Bart Collins, un garçon plein de vie et de d’imagination, aime jouer au baseball et jouer avec son chien Sport. Mais le jeune garçon prend aussi des leçons de piano avec l’intransigeant Dr. Terwilliker, obsédé par un récital interprété par ses élèves, son grand œuvre ! Pas de chance, la mère de Bart, qui l’élève seule, adore le Dr. Terwilliker. Seul le charmant M. Zabladowski, meilleur plombier de la ville, semble partager les doutes de Bart sur le professeur. Quand Bart s’endort sur sa partition, son rêve l’emmène dans une étrange cité où règne le démoniaque Dr. T. Son projet : kidnapper cinq cents enfants dont les 5000 doigts interprèteront un concerto sur un piano géant…
Chef d’œuvre oublié, nourri de nombreuses références, Les 5000 doigts du Dr. T est aussi une comédie musicale.
Le film s’ouvre sur un jeune garçon d’une dizaine d’années, la tête couverte d’un curieux casque, décoré d’une main jaune (« happy fingers », indique-t-il) qui circule dans un décor de cauchemar. Ce jeune garçon, c’est Bart. Traqué, le jeune garçon cherche à échapper à d’étranges hommes-lampadaires qui rappellent la milice du roi Charles-V-et-trois-font-huit-et-huit-font-seize de Takicardie du Roi et l’oiseau. Quand Bart se réveille, il prend, avec un regard caméra, le spectateur à témoin de son drame quotidien : les leçons de piano de l’affreux professeur Terwilliker. « Practice makes perfect/C’est en forgeant qu’on devient forgeron », répète-t-il sans cesse.
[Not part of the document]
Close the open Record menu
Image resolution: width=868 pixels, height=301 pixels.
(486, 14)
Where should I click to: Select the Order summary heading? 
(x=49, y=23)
Assez !! Les yeux exorbités, le plus souvent filmé en gros plan, en plongée ou contre-plongée, le gesticulant Dr. Terwilliker est incarné par le génial Hans Conried. Comment Bart va-t-il s’en sortir ? Le charmant et pragmatique M. Zabladowski qui répare des éviers mieux que personne, aussi bien dans les rêves que dans la réalité, va-t-il lui venir en aide ? La mère de Bart va-t-elle enfin ouvrir les yeux et voir ce professeur - en lequel elle voit un parfait pédagogue - tel qu’il est vraiment… un tyran ?
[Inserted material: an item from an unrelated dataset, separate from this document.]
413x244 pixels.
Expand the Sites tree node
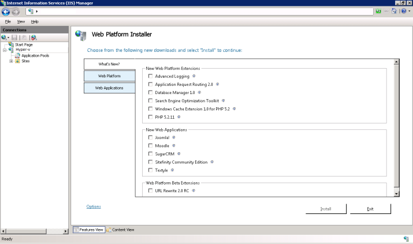coord(11,61)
Au croisement d’influences diverses, les décors du cauchemar de Bart sont esthétiquement fous : les courbes audacieuses et distordues des bâtiments en carton-pâte, les toboggans et échelles infinis renvoient aux circonvolutions du piano géant, diabolique invention du professeur fou. Ces décors nous ramènent au monde du Roi et l’oiseau ou encore à la forêt fantasmatique d’une Blanche-Neige terrifiée, poursuivie par le chasseur. Ils rappellent aussi les décors expressionnistes du Dr. Caligari ou de Mabuse, ou ceux imaginés par Winsor McCay dans Little Nemo. Cette ville de cauchemar vient finalement s’inscrire dans un merveilleux psychédélique qui rappelle aussi le monde d’Alice ou le pays d’Oz.
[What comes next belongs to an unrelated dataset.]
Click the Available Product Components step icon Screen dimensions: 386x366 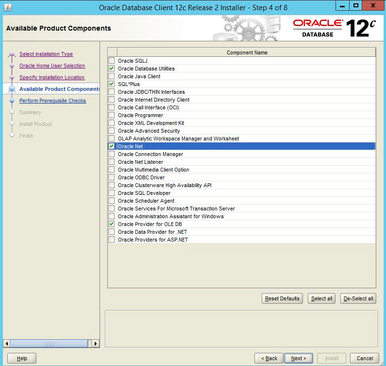(x=12, y=89)
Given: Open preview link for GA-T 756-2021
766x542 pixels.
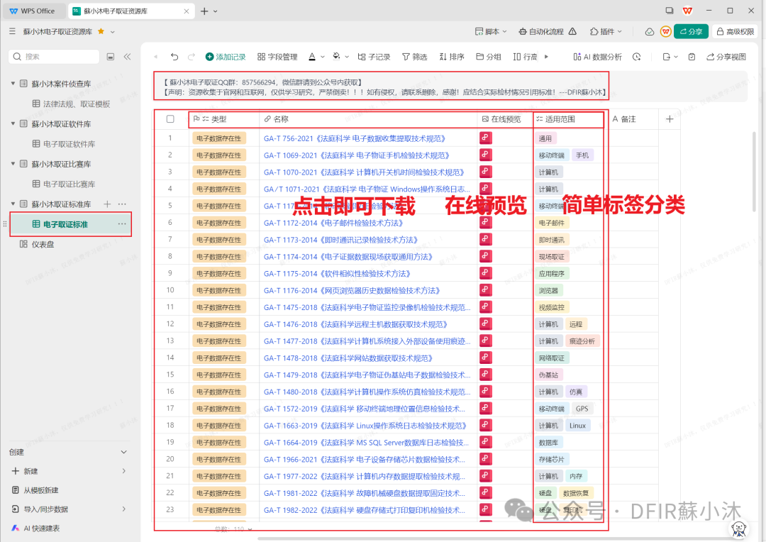Looking at the screenshot, I should click(x=485, y=137).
Comme Le Roi et l’oiseau, le film est emprunt d’un discours politique. Il dénonce en effet la tyrannie, ici incarnée par le mégalomaniaque professeur de piano au double visage : le Dr. Terwilliker de la réalité devient ainsi le Dr. T. dans le monde fantasmatique de Bart. Mais la ville rêvée est un monde carnavalesque, où tout peut s’inverser. Si la ville est dessinée par l’architecte Bart, celui-ci est bien un enfant… Jus de cornichons, jumeaux de barbe siamoise montés sur patins à roulettes - sortes d’avatars de Humpty Dumpty dans Alice -, duel entre Zabladowski et le Dr.T. qui se transforme en performance dansée loufoque : ce ne sont là que quelques exemples d’éléments hilarants que vous trouverez dans ce film.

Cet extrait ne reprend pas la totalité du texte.